Parents have faced extraordinary challenges, and none more so than new parents during the pandemic. I would like to comment briefly on three issues raised in the
report and its recommendations. It certainly was good to hear the hon. Member for Lewisham West and Penge reminding us all what it is like to be a new mother or father and the uncertainty that we all face at that time. The lack of access to family members—often mum, who is really good at being there at that time—has been very difficult indeed. We are still waiting for my niece to give birth to her first child, another baby conceived and born in the pandemic period.
The first specific issue in the report that I would like to look at is childcare. Members know that one of the most challenging things for our constituents was trying to balance work with looking after their children, when often their childcare provider was not able to provide them with the childcare that they needed, although obviously many nurseries were open for frontline workers and we applaud them for that. I also applaud the Minister and my hon. Friend the Member for Chelmsford (Vicky Ford), the Minister in charge of childcare, for the work that they clearly did to ensure that the system continued to work even in these very difficult circumstances. I am thinking particularly of the report’s recommendations 19 and 20, which include a call for a review of funding and of lessons learned. There is always a place for learning lessons, and clearly it has been very frustrating for parents to have to try to balance everything without the childcare that they have come to rely on, but I would like to place it on the record that I think that the Ministers have done an amazing job to ensure that free hours have continued to be available for two, three and four-year-olds, that the funding was there even when settings were closed, and that more than £3 billion continues to be spent on nursery provision. I hope that all local authorities are doing what they need to do to ensure that that childcare is secure for the future.
When we look at other areas, particularly the way in which businesses have dealt with the issue, we see a less rosy story. Employers have found it even more challenging than ever to stay within the law regarding their treatment of women who are pregnant or on maternity leave. The Government are absolutely clear; when I raised the matter with the Secretary of State in May, he said at the Dispatch Box that
“expectant mothers are, as always, entitled to suspension on full pay if a suitable role cannot be found within the workplace.”—[Official Report, 12 May 2020; Vol. 676, c. 159.]

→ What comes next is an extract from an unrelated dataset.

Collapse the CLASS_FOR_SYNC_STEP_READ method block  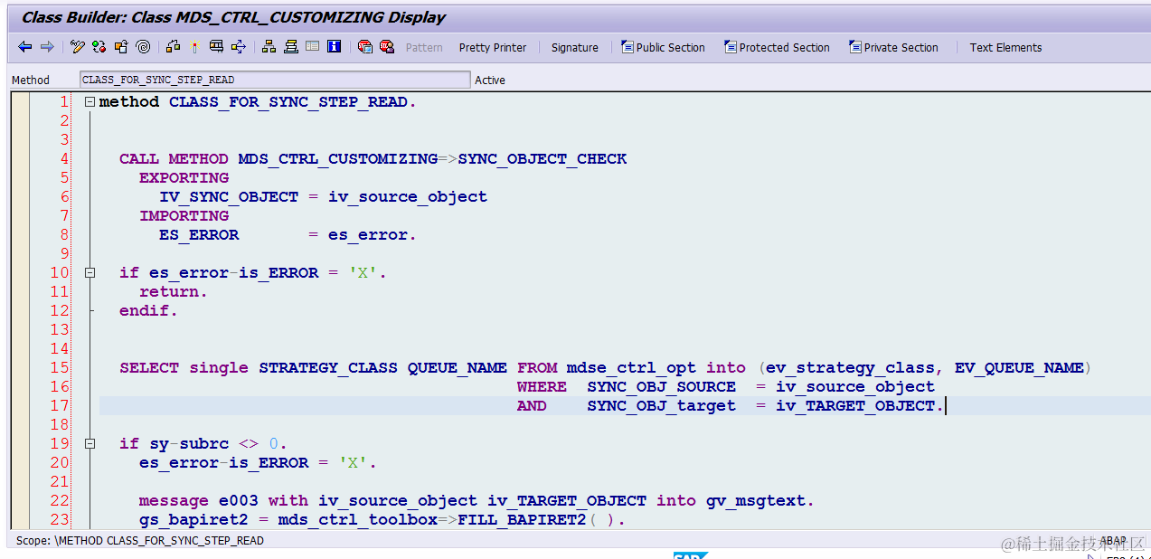point(89,101)
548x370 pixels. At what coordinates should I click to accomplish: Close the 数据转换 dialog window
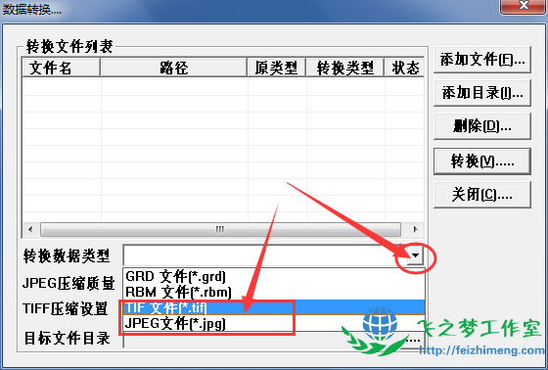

Unfortunately, too many businesses failed to hear that or decided not to correctly interpret it, leaving too many women either being incorrectly put on sick pay or starting maternity leave earlier. We know that more women have already been made redundant in the pandemic than men, and that mothers are at much higher risk than fathers of being made redundant from this point on.
Recommendation 4 in the Committee’s report calls for
“clear guidance for employers on their obligations in respect of pregnant women who cannot safely socially distance at work”,
reiterating that women have a legal right to full pay. I fully support that recommendation—albeit that businesses should know that already.
Thirdly, we need better protection for pregnant women in the first place. I have to slightly disagree with the report here, because recommendation 21 calls for bringing
in the Government’s recommendations on improving maternity leave. Well, I do not think that the Government’s recommendations are where they should be. I urge the Committee to look at my Bill, the Pregnancy and Maternity (Redundancy Protection) Bill, which would bring in protections very similar to those already in place in Germany to ensure that while women are pregnant, and up to six months after they return from pregnancy, they cannot be made redundant in the first place. Too many women—around 50,000 a year, we think—leave their jobs when they are pregnant, just because they are pregnant. A sharp warning bell has to be sent to the Government, whose own research I am citing, that the law as it stands is not working and needs to change.